Give only the number of lines in the listing below that contain the string "pixels", counting only matches in the same case.

## Data for the task

══════

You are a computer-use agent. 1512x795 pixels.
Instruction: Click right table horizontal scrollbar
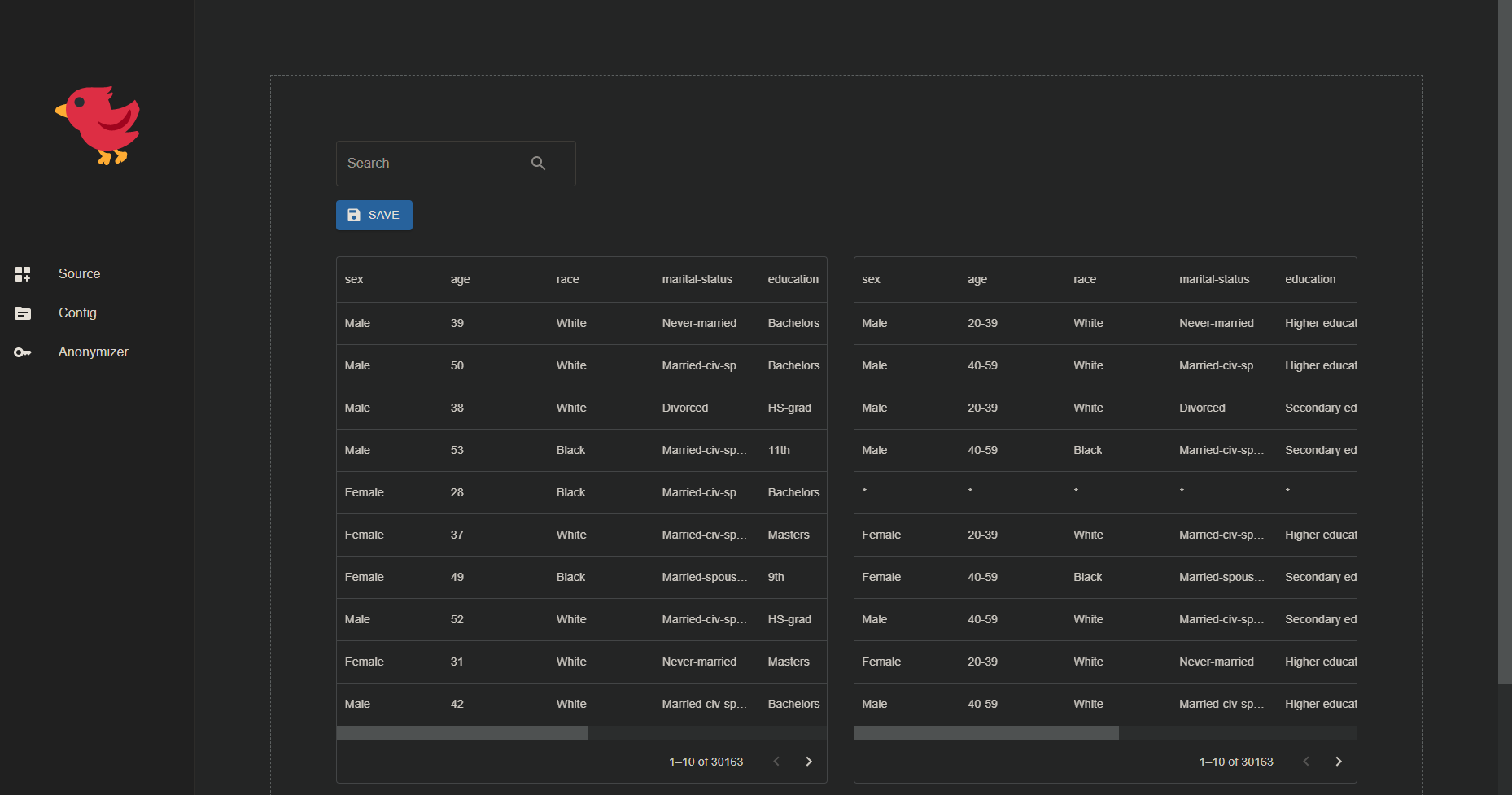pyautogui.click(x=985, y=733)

══════

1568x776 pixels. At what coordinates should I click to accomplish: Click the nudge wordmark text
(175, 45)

══════

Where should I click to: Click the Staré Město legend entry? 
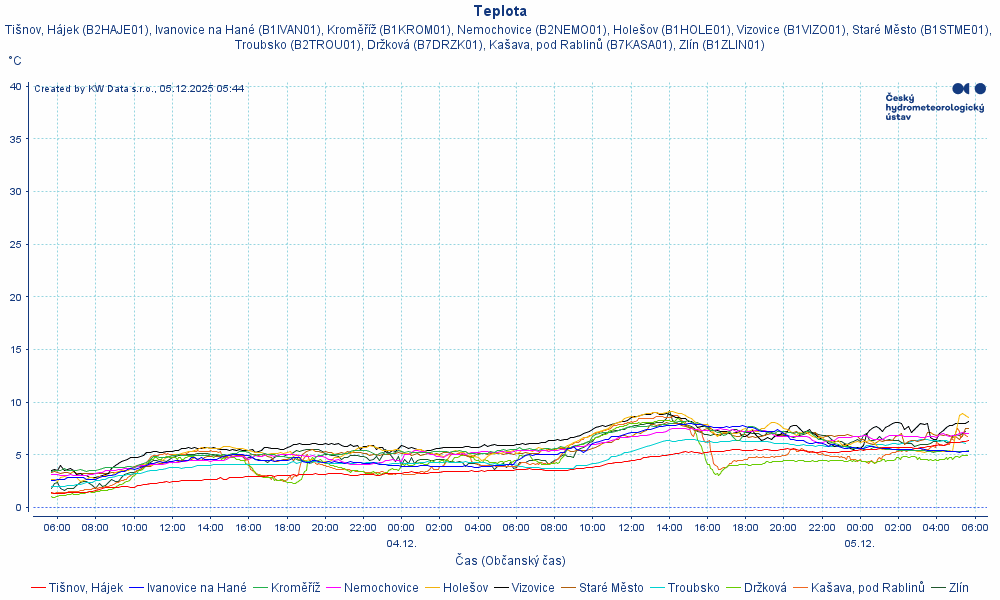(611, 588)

══════

## Full answer
2